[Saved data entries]
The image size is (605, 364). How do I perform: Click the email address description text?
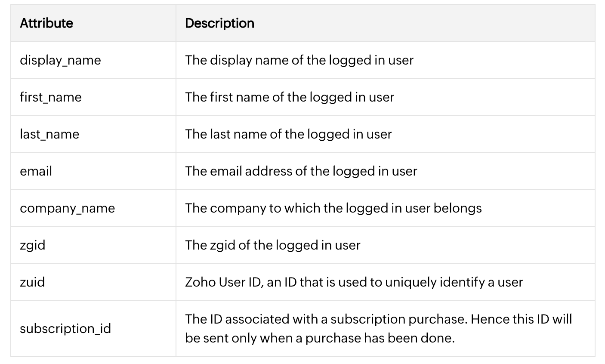tap(301, 171)
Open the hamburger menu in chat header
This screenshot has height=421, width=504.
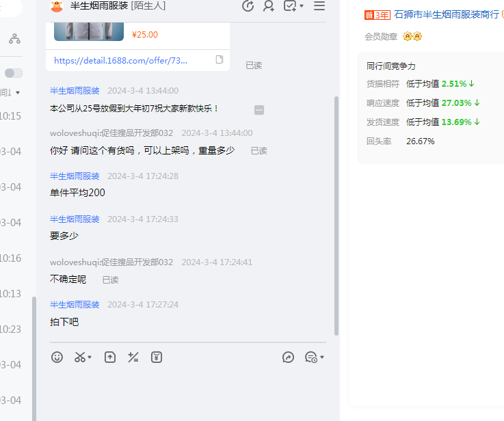319,6
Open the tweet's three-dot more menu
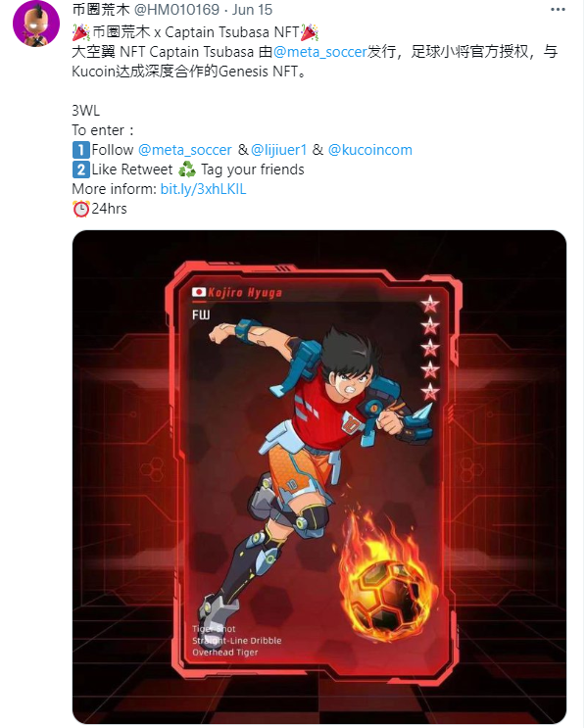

> TASK DESCRIPTION: Look over the entries above. Copy every line that contains the word "Open".

> YOUR SOLUTION:
Open the hamburger menu in chat header
Open the tweet's three-dot more menu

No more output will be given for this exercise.